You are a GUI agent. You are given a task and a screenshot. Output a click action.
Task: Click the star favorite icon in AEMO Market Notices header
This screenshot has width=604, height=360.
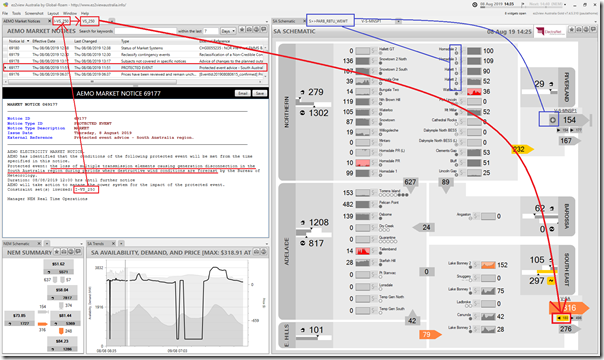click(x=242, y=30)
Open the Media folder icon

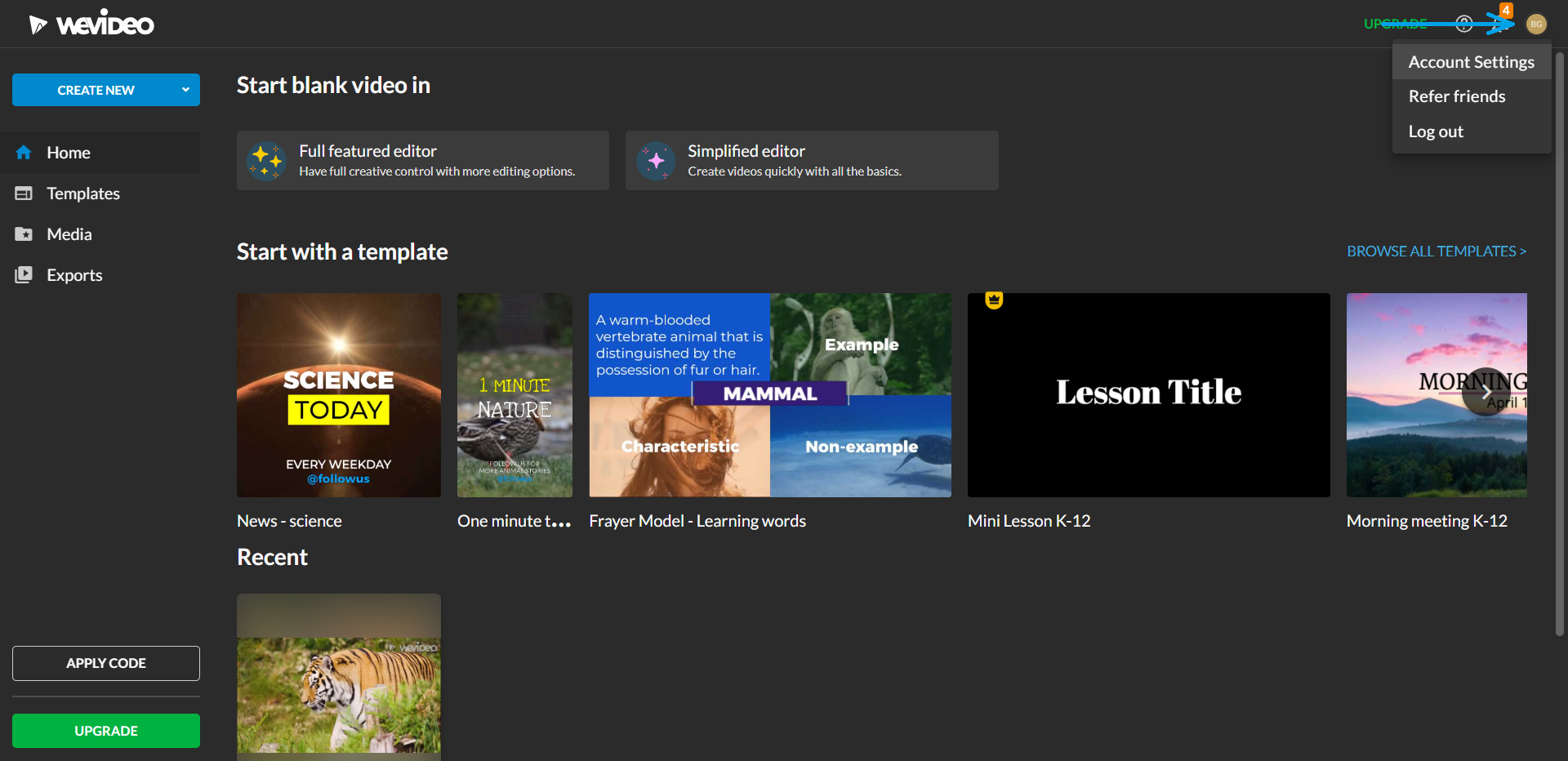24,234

· · · · ·

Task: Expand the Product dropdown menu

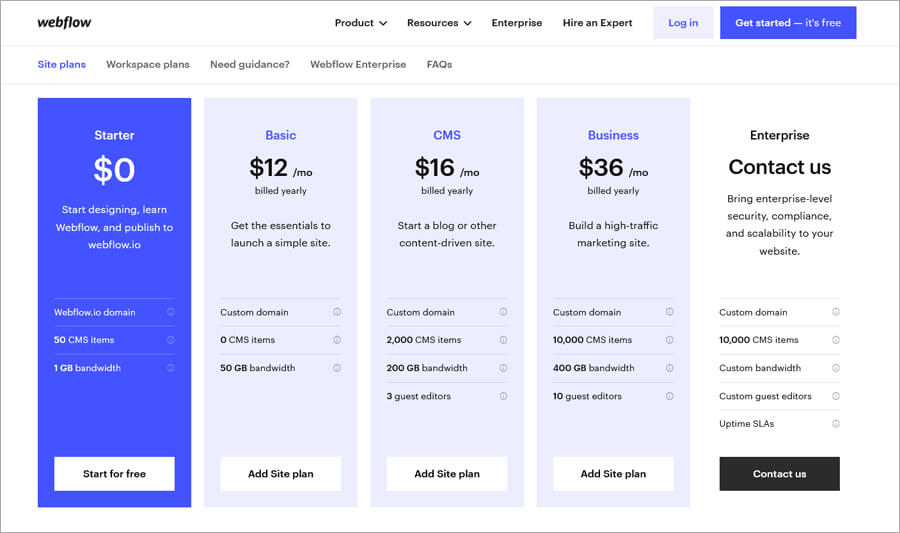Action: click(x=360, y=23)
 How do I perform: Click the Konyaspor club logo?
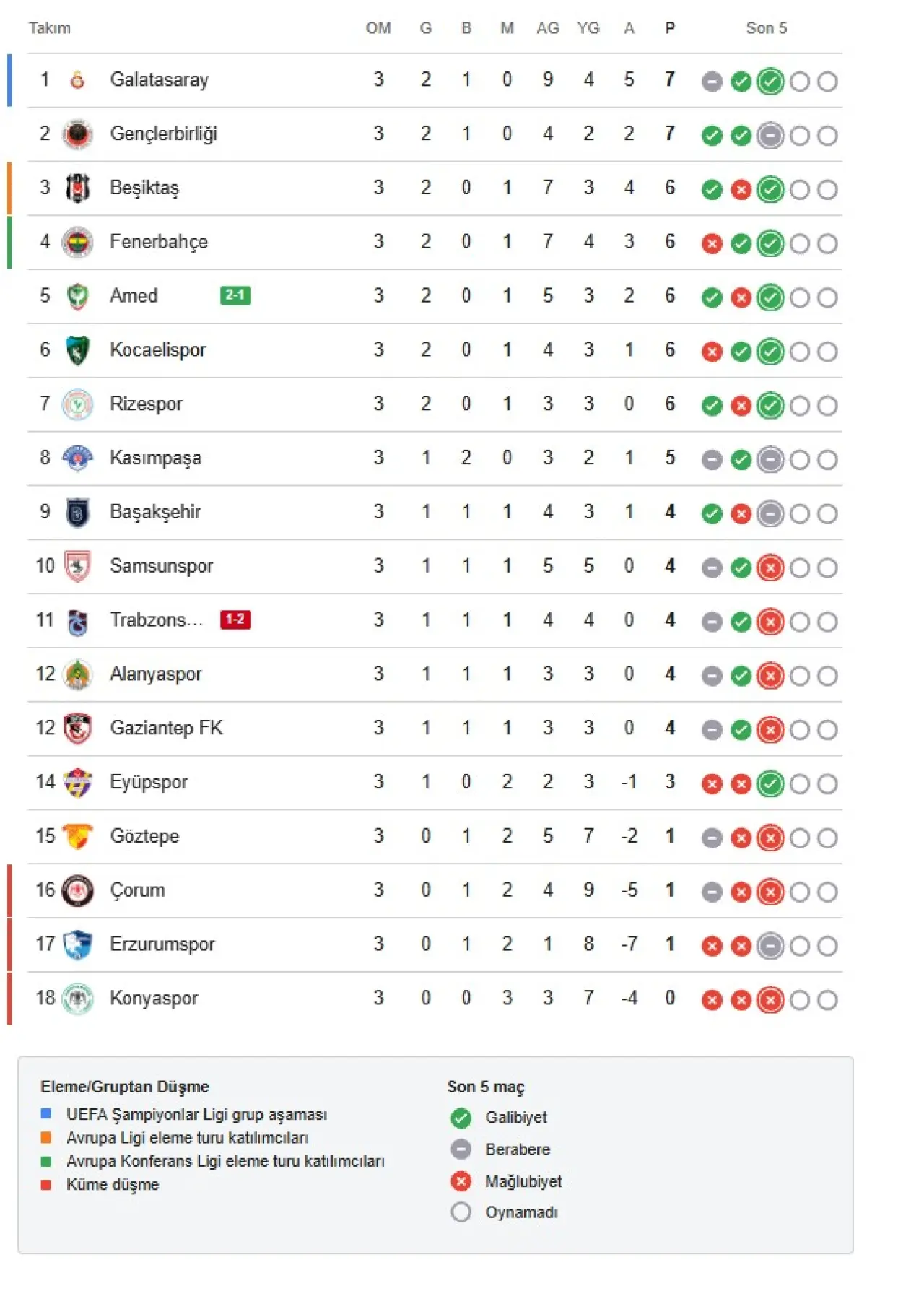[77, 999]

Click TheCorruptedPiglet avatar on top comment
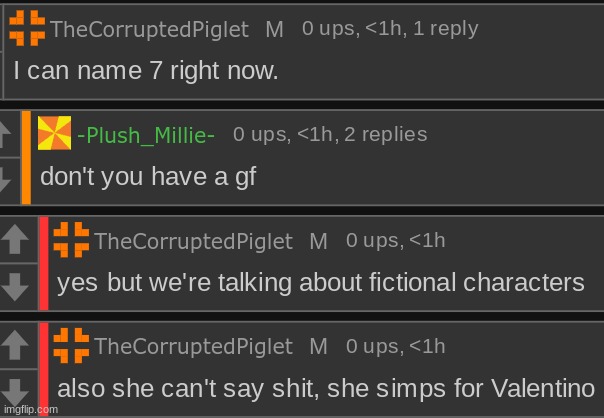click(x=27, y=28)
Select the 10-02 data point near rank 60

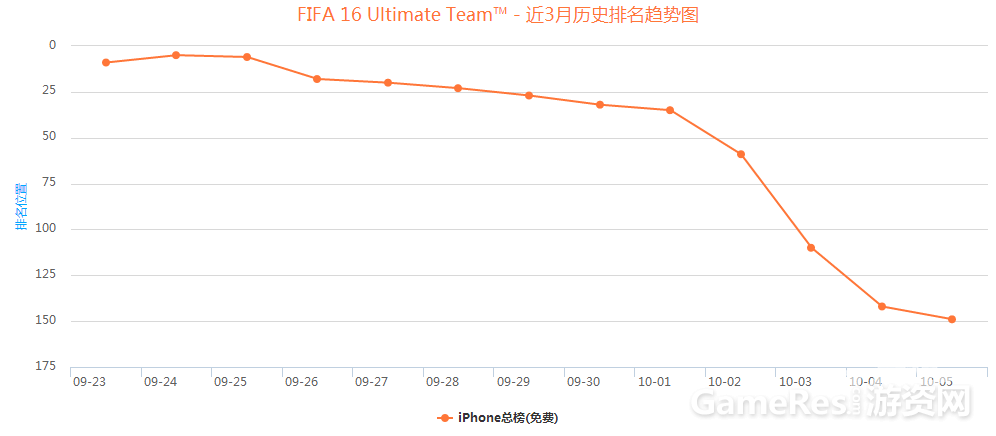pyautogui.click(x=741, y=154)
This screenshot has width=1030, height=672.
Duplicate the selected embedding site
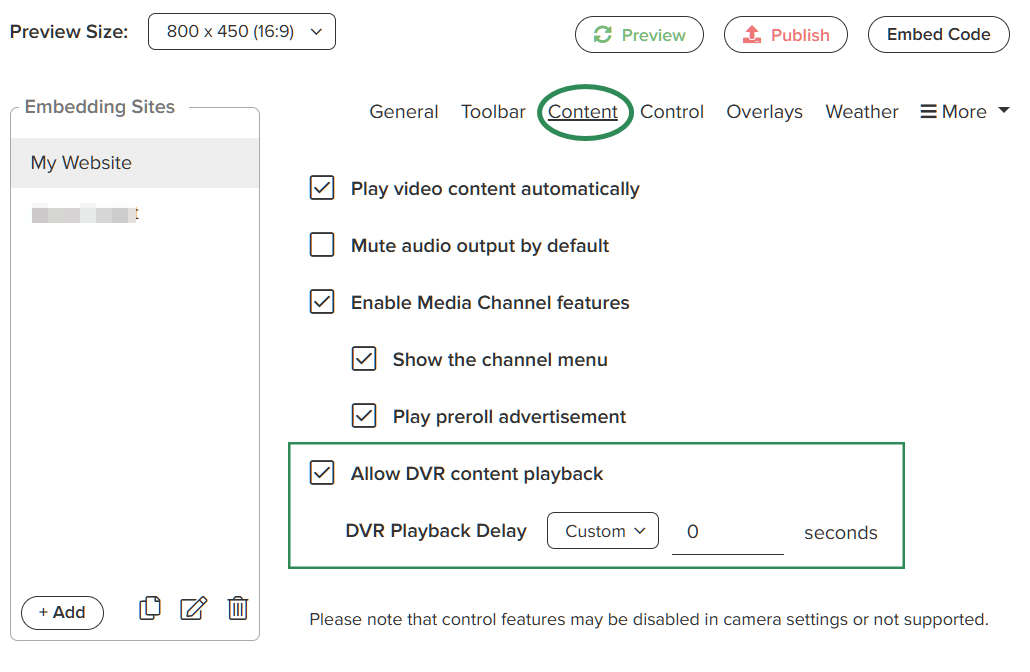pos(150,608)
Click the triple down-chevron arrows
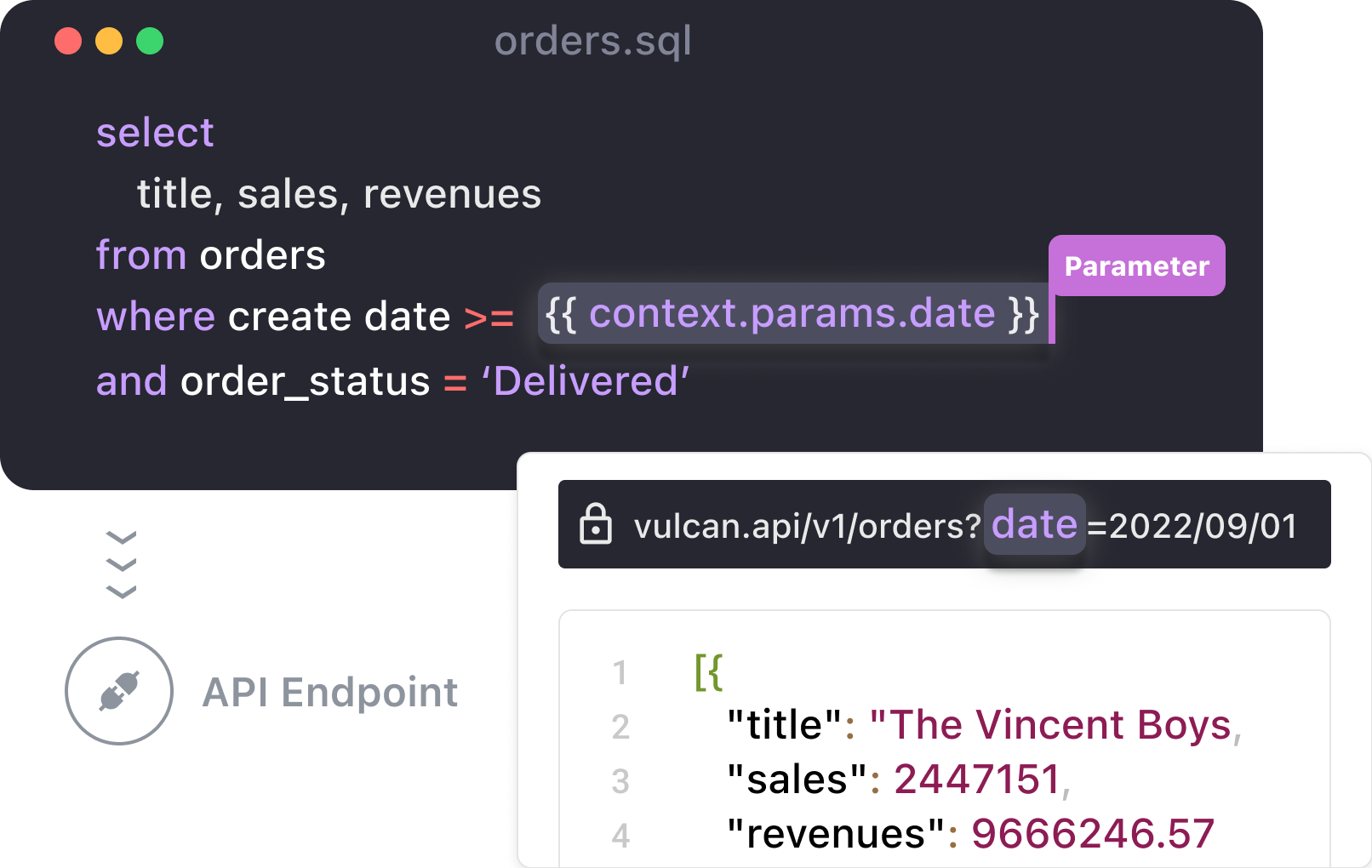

· · · · ·

* _Exercise_: In the entries above, find the line containing "This screenshot has width=1030, height=672." and the line containing "Click the triple down-chevron arrows"; give again exactly those two lines and every line between them, minus the pictures.

* _Response to this exercise_:
This screenshot has width=1030, height=672.
Duplicate the selected embedding site
pos(150,608)
Click the triple down-chevron arrows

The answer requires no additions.